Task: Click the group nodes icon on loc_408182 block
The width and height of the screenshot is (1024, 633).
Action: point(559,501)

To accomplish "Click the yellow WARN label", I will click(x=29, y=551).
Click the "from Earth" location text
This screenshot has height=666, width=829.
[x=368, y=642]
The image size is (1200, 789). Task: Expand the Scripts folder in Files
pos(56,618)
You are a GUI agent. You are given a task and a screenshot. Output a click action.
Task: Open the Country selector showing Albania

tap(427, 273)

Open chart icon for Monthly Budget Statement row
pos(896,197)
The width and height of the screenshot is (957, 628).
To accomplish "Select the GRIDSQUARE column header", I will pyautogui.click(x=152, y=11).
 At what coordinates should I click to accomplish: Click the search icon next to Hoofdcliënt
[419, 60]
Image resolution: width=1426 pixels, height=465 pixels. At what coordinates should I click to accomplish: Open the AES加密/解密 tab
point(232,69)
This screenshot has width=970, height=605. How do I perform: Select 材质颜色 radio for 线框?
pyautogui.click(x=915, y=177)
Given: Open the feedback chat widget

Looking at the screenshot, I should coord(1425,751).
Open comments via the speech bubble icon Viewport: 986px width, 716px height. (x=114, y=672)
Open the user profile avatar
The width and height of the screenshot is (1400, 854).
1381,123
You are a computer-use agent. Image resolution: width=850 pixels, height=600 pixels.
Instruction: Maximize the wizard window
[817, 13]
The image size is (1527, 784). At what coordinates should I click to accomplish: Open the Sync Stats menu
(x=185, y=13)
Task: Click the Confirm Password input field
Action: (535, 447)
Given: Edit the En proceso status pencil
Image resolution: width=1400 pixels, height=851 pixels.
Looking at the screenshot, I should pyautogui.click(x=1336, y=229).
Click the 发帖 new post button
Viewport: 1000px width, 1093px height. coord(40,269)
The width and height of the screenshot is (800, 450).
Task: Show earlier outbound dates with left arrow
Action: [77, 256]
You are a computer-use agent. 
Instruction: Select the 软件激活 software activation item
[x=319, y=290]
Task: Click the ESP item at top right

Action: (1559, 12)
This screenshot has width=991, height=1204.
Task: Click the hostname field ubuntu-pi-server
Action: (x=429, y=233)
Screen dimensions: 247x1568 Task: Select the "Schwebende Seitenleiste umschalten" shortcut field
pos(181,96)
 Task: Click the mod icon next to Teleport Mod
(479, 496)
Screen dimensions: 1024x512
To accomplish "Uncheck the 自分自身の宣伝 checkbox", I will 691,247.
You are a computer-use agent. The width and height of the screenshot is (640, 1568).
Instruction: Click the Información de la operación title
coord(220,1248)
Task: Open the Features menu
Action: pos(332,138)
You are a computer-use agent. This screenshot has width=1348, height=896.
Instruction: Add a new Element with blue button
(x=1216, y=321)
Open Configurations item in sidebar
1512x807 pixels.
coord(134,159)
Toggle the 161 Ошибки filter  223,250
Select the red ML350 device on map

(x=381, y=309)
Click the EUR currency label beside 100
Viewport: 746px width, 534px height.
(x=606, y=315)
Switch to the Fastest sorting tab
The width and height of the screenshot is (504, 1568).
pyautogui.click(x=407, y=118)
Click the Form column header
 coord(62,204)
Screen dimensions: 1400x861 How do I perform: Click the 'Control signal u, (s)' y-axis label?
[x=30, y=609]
■ ■ ■
* [Work required]: Update the lines from the start through the line that contains "Open comments via", replacing "Open" with "Launch" and leaving everything else unchanged.

* [Result of the exercise]:
Task: Click the group nodes icon on loc_408182 block
The width and height of the screenshot is (1024, 633).
Action: point(559,501)

To accomplish "Click the yellow WARN label", I will click(x=29, y=551).
Click the "from Earth" location text
This screenshot has height=666, width=829.
[x=368, y=642]
The image size is (1200, 789). Task: Expand the Scripts folder in Files
pos(56,618)
You are a GUI agent. You are given a task and a screenshot. Output a click action.
Task: Launch the Country selector showing Albania

tap(427, 273)

Launch chart icon for Monthly Budget Statement row
pos(896,197)
The width and height of the screenshot is (957, 628).
To accomplish "Select the GRIDSQUARE column header", I will pyautogui.click(x=152, y=11).
 At what coordinates should I click to accomplish: Click the search icon next to Hoofdcliënt
[419, 60]
Image resolution: width=1426 pixels, height=465 pixels. At what coordinates should I click to accomplish: Launch the AES加密/解密 tab
point(232,69)
This screenshot has width=970, height=605. How do I perform: Select 材质颜色 radio for 线框?
pyautogui.click(x=915, y=177)
Given: Launch the feedback chat widget

Looking at the screenshot, I should coord(1425,751).
Launch comments via the speech bubble icon Viewport: 986px width, 716px height. (x=114, y=672)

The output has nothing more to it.